Хотя до мостика было не больше пяти шагов, но я в темноте умудрился наткнуться на что-то три раза. На площадке мостика командир миноносца и его единственный офицер надели оба тёплые на меху куртки, хотя в воздухе было очень тепло. Привыкнув немного к темноте, я с удивлением убедился, что мостик был полон народа, но все эти тёмные фигуры стояли неподвижно и внимательно глядели вперёд. «Что они здесь делают и куда смотрят?» − мелькнула любопытная мысль, но спросить было неловко. Словно угадывая мои мысли, мичман в качестве любезного хозяина объяснил: «Люди, которые здесь стоят − это сигнальщики. Сейчас мы поднимаем якорь. Слышите постукивание впереди?»
«Тихий ход вперед!» − скомандовал в трубку командир. Миноносец дрогнул, под носом у него забурлило, и огни бухты медленно тронулись и поплыли мимо.

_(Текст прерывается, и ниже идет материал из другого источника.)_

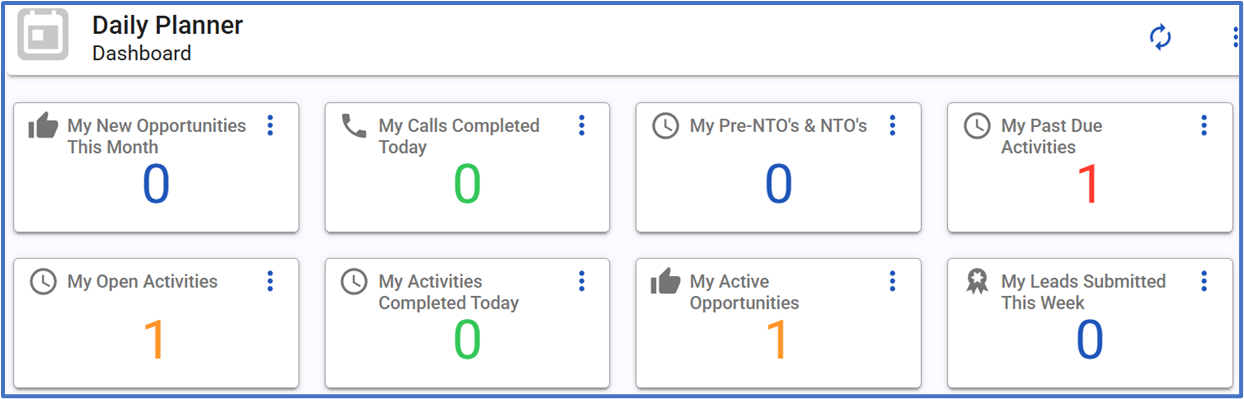Screen dimensions: 1244x399
Task: Click the orange Open Activities count
Action: click(155, 341)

− Сейчас будем проходить минные заграждения, − любезно сообщил мне мичман.
− Заграждения? А как же вы их ночью увидите?
− Ничего, мы привыкли, да вот они и видны...

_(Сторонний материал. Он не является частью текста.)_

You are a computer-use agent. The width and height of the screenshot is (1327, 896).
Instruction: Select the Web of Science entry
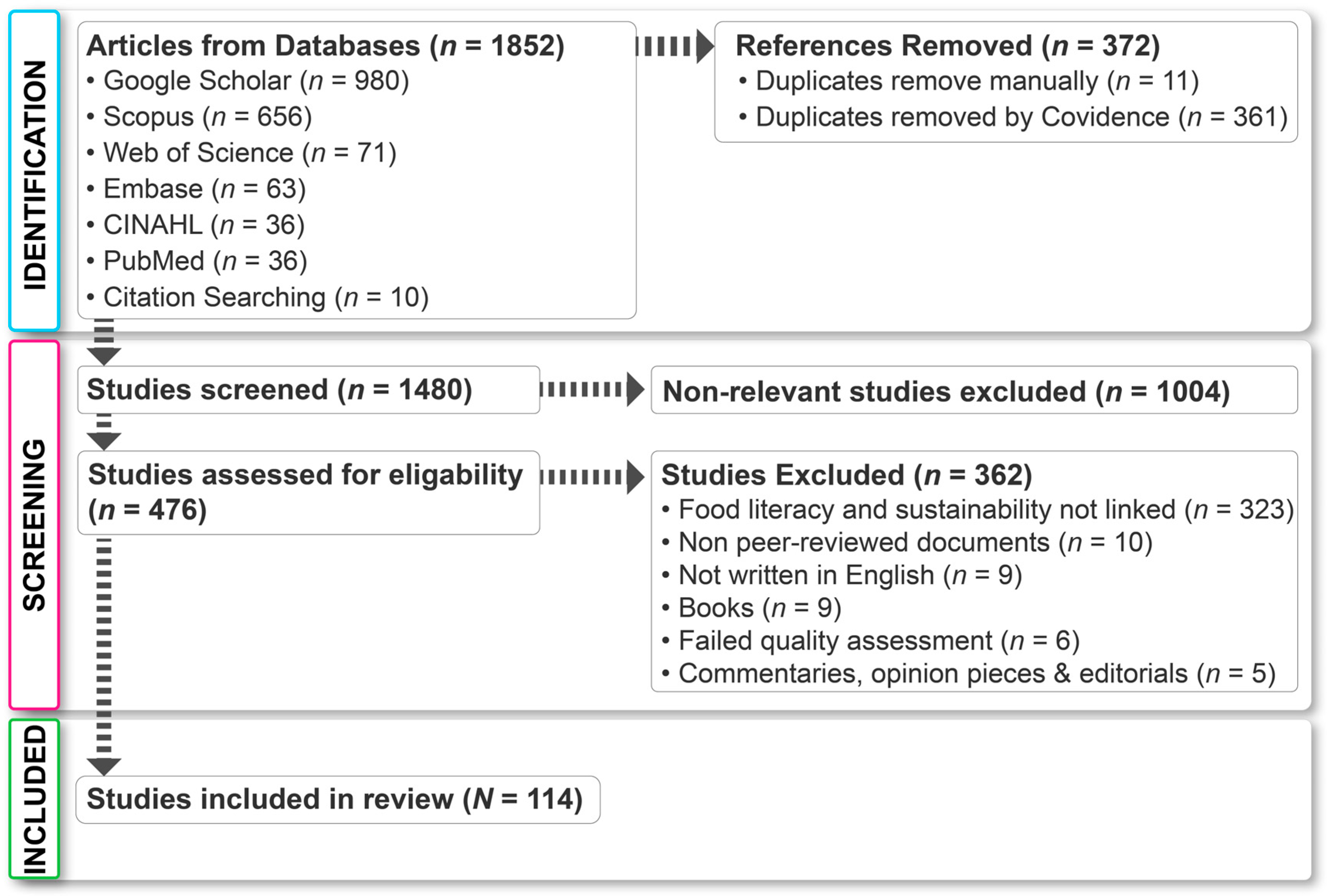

«Хорошо видны!» – я лично не видел буквально ни зги. Батумские огни виднелись уже безотрадно далеко, с моря начинал дуть холодный ветер, и меховые куртки моряков мне сразу стали понятны.
− Скажите, а мы не можем наткнуться на мину в темноте?
− Отчего же, сколько угодно, не раз бывали случаи, − успокоил меня всё тот же любезный мичман.
Командир, бритый лейтенант, как пришёл на мостик, так и закаменел на одном месте, только огонёк его трубки говорил о том, что он не спит и распоряжается нашими жизнями. В этом положении потом он пробыл всю ночь.
− Почему командир здесь, − осведомился я шёпотом, − ведь это вы несёте вахту?
− Да, но командир в походе не имеет права покидать мостик.
Стало совсем холодно и, поблагодарив хозяев, я спустился в кают-компанию и, задевая головой стеклянную бахрому люстры, кое-как улёгся на коротком и узком диванчике. Койка оказалась настолько миниатюрной, что пришлось поднять ноги вверх и упереть их в стенку. Духота была здесь одуряющая, несмотря на то, что на палубе дул резкий и холодный ветер. Раздававшиеся наверху и в машине звонки беспокоили и казались тревожными.
Проснулся я оттого, что упал с дивана и больно стукнулся головой о ножку стола. Ченгери со взъерошенным видом сидел напротив, обеими руками держась за стойки. За тонкой стенкой миноносца что-то крепко бурлило и весь он, наклонившись на одну сторону, круто заворачивал. По лестнице загремели шаги, и к нам спустился мичман.
− Знаете, − заявил он радостным голосом, − сейчас мы чуть не угодили на плавучую мину!